- **Your task**:
Starting at the line holding "Instruction: Click the" and finishing at the line holding "1424x840 pixels.", transcribe the material exactly, keeping both ends but no pictures.

- **Entries shown**:
((
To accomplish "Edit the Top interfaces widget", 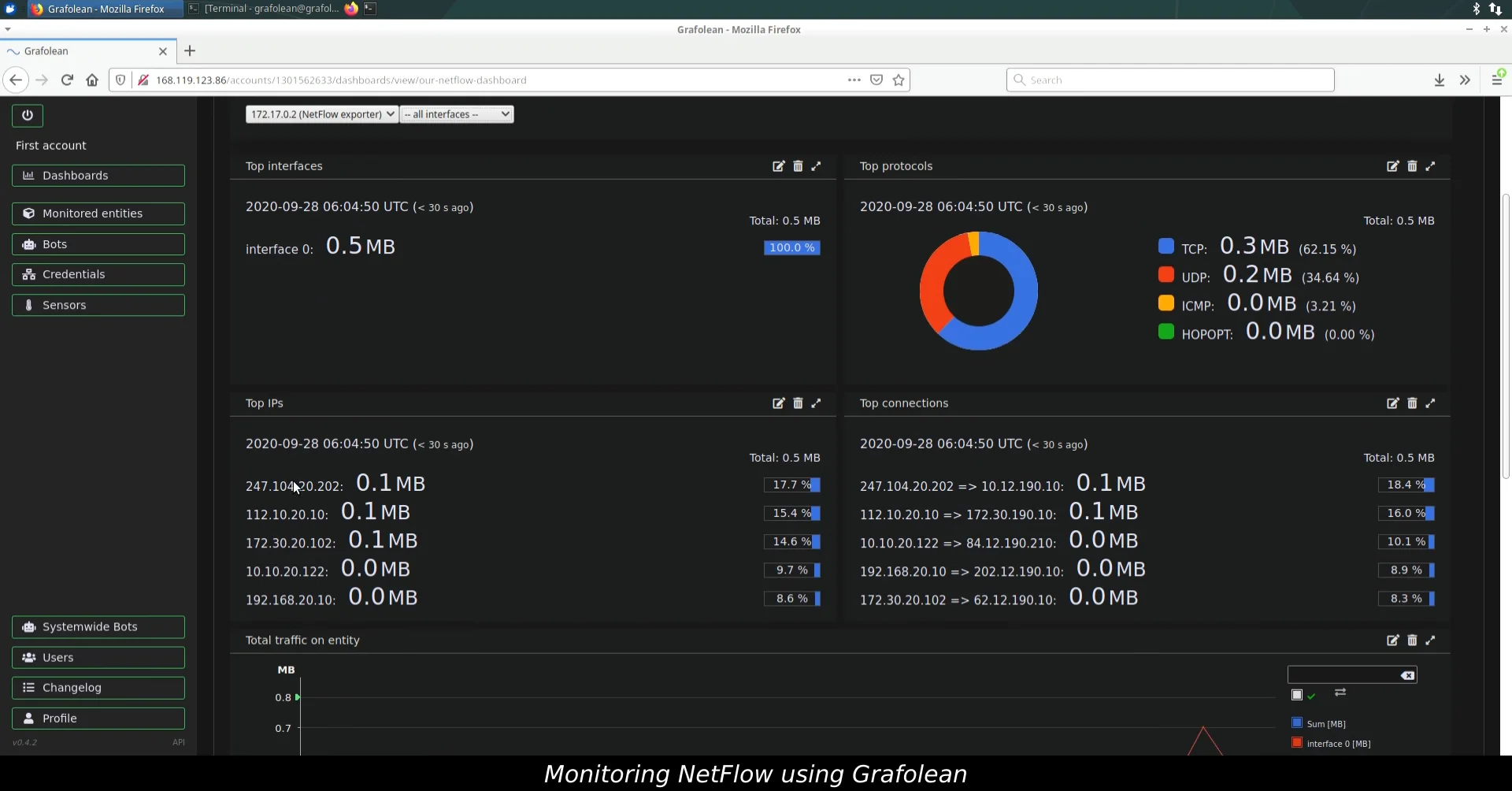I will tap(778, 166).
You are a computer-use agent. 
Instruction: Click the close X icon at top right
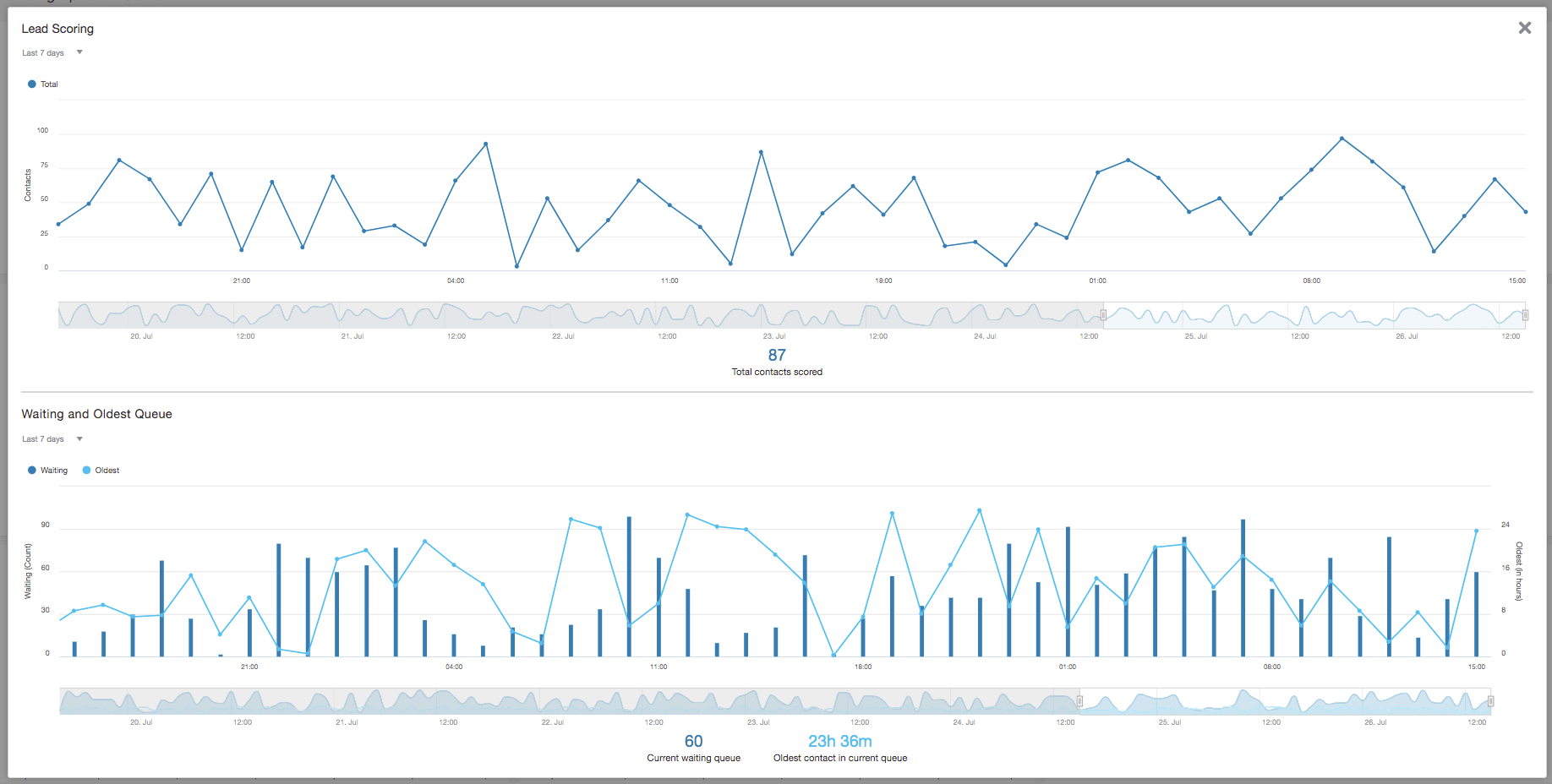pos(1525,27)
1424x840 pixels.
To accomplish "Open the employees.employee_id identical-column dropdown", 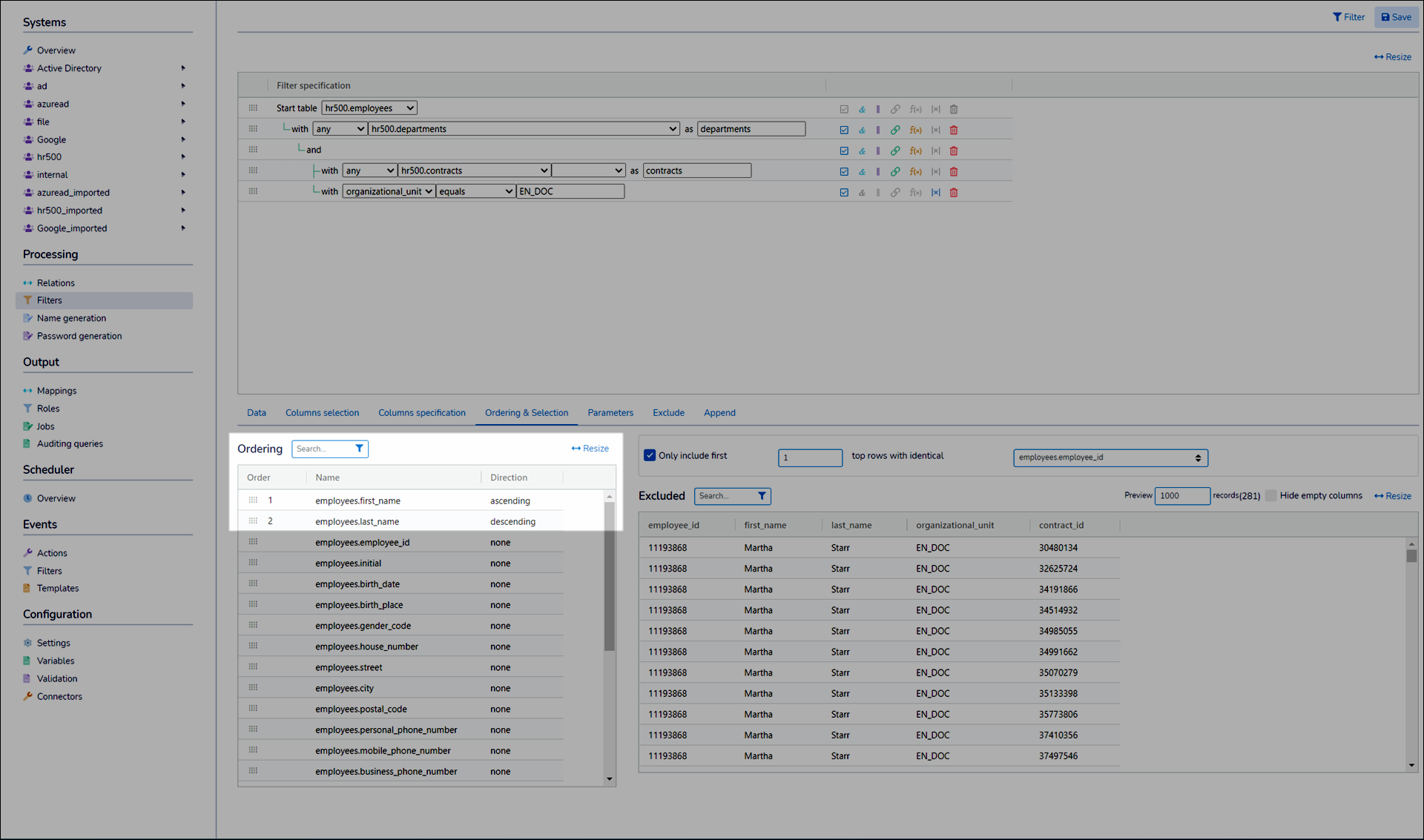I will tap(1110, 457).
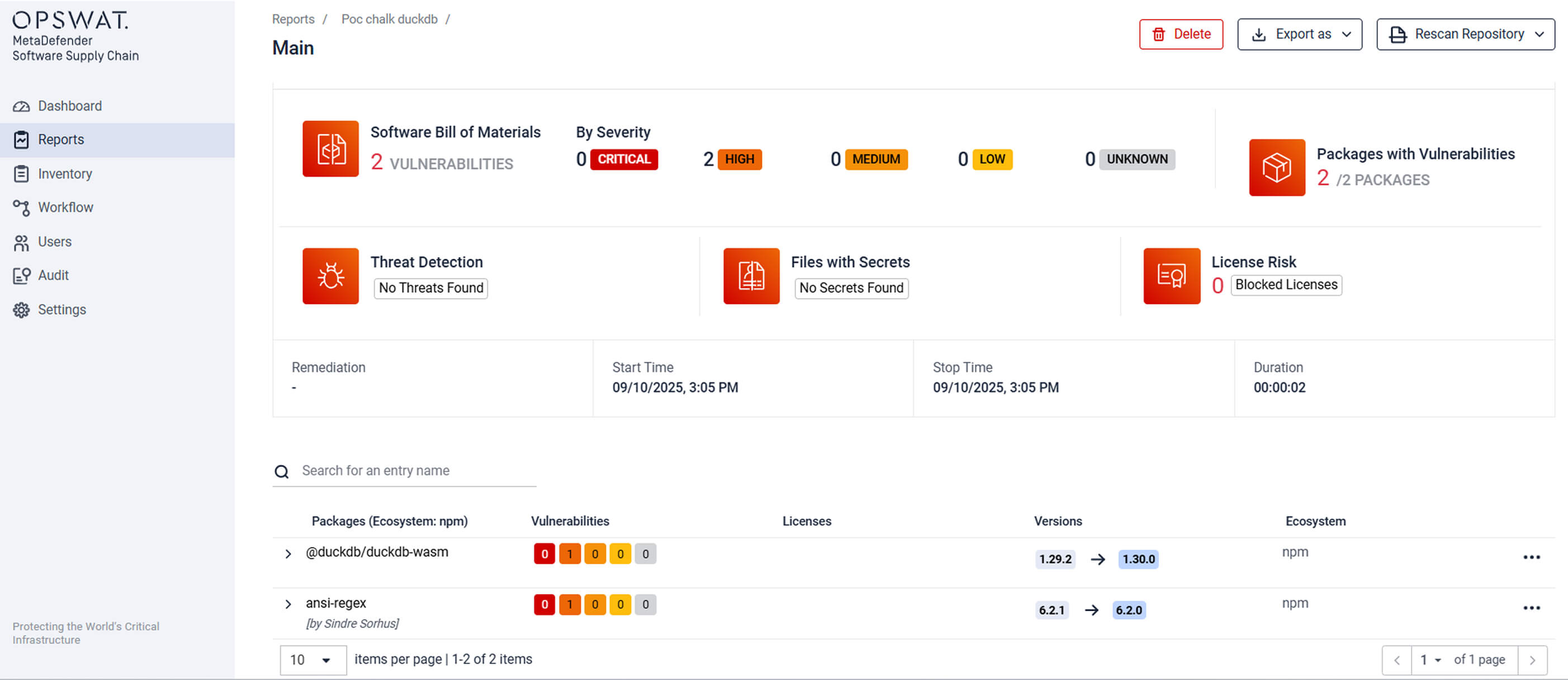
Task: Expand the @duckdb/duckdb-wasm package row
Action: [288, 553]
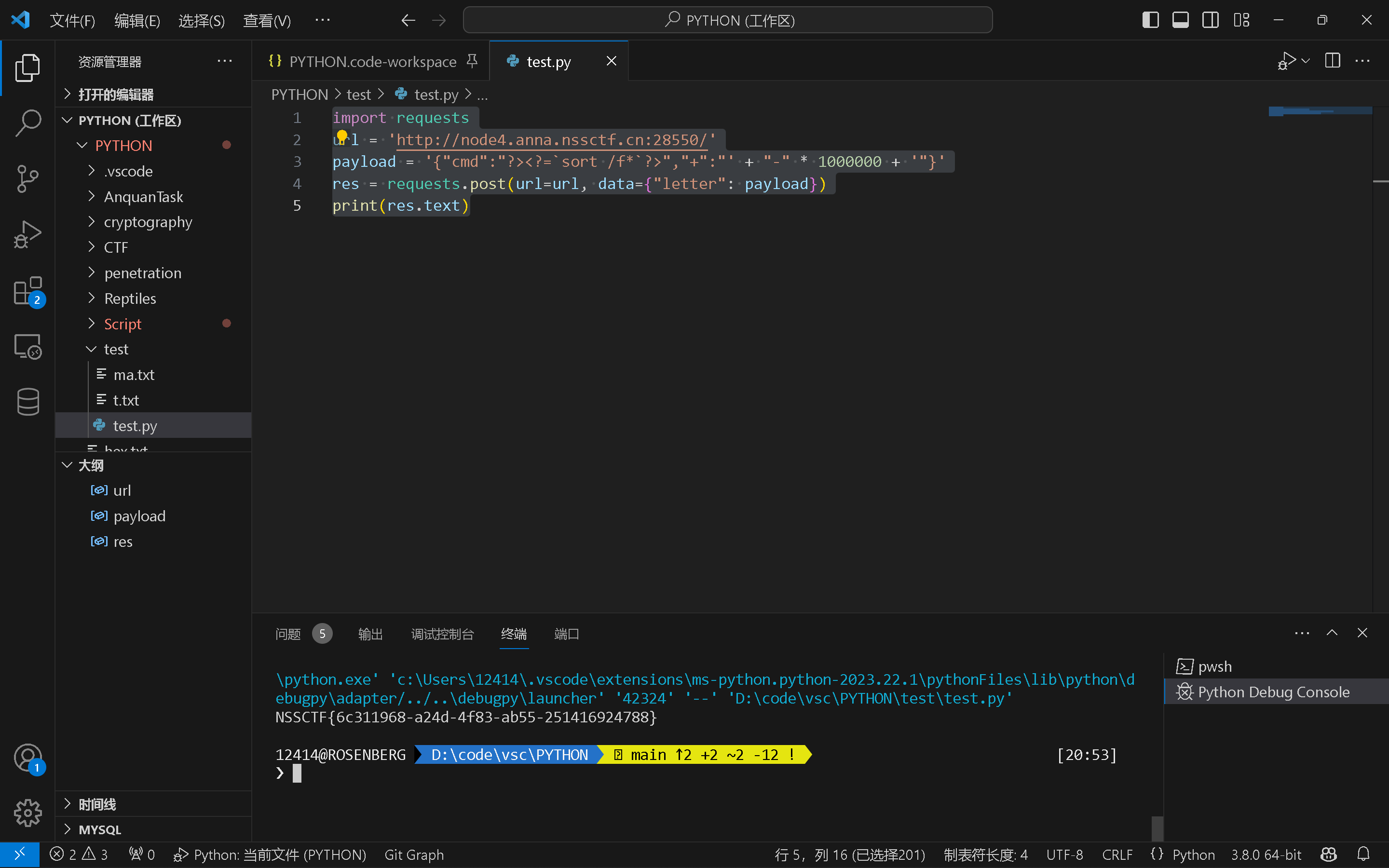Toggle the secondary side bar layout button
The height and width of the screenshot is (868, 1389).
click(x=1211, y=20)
))
- **Solution to this exercise**:
Instruction: Click the close X icon at top right
pos(1525,27)
1424x840 pixels.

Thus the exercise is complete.